▶ Texto fornecido

A disparada nos juros pelo Banco Central e a renda desabando levou ao aumento da inadimplência, seja das famílias brasileiras e das empresas. A expectativa de representantes de entidades que analisam dados de dívidas em atraso junto a consumidores apontam que a situação vai se agravar.

“Com a inflação, as pessoas perderam o poder de compra, especialmente as de menor renda, e isso afeta diretamente a inadimplência. A primeira coisa que eles deixam de pagar é o cartão, porque precisam priorizar as contas básicas, comprar comida”, diz Matheus Moura, gerente da Serasa, em reportagem do Valor Econômico sobre inadimplência.

O aumento dos juros básicos da economia (Taxa Selic) teve início em março de 2021 e em março deste ano chegou a 11,75% ao ano. A maior taxa em cinco anos, com o país mal saindo do auge da pandemia, as famílias com orçamento corroído por uma inflação em disparada e cerca de 40 milhões de brasileiros no subemprego.

A produção industrial, as vendas no comércio varejista e o setor de serviços iniciaram o ano, ou em queda, ou patinando em torno se zero. As famílias recebendo menos que a inflação e as contas subindo: de luz, de gás, de combustível, aluguel, remédios.

De acordo com dados da Serasa, houve aumento de 0,54% no número de endividados na passagem de janeiro para fevereiro, chegando a 65,17 milhões de pessoas, o maior nível desde maio de 2020. As principais dívidas são: banco/cartão (28,6%), contas de consumo (23,2%) e varejo (12,5%).

Segundo dados mais recentes do Banco Central, as linhas de crédito com recursos livres, a inadimplência subiu para 4,6% em janeiro para as famílias e 1,6% para empresas.

▶ Dados armazenados
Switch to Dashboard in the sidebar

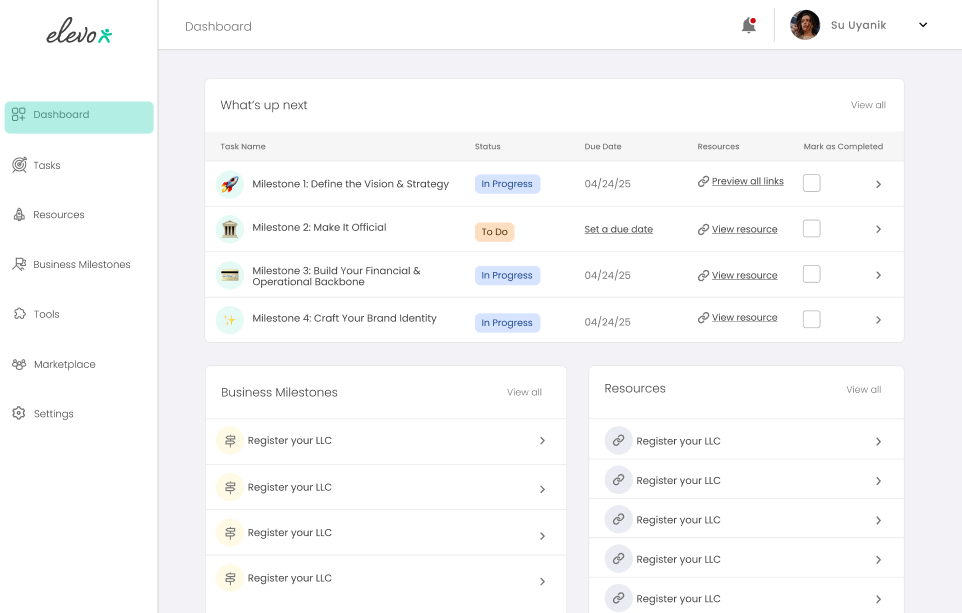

▶ Lista de tarefas
**1)** Reescreva o trecho do texto sobre inadimplência que começa em "A disparada nos" e termina em "vai se agravar.", trocando "Banco Central" por "Copom".
**2)** Segundo o texto sobre inadimplência, a quantas pessoas chegou o número de endividados em fevereiro, de acordo com a Serasa?
**3)** Transforme em lista, mantendo os fatos principais, o parágrafo do texto sobre inadimplência que começa com "De acordo com dados da Serasa".
As linhas armazenadas não entram neste exercício.

▶ Resultados do exercício
**1)**
A disparada nos juros pelo Copom e a renda desabando levou ao aumento da inadimplência, seja das famílias brasileiras e das empresas. A expectativa de representantes de entidades que analisam dados de dívidas em atraso junto a consumidores apontam que a situação vai se agravar.

**2)** 65,17 milhões de pessoas.

**3)**
- O número de endividados subiu 0,54% de janeiro para fevereiro, segundo a Serasa.
- O total chegou a 65,17 milhões de pessoas, o maior nível desde maio de 2020.
- Principais dívidas: banco/cartão (28,6%), contas de consumo (23,2%) e varejo (12,5%).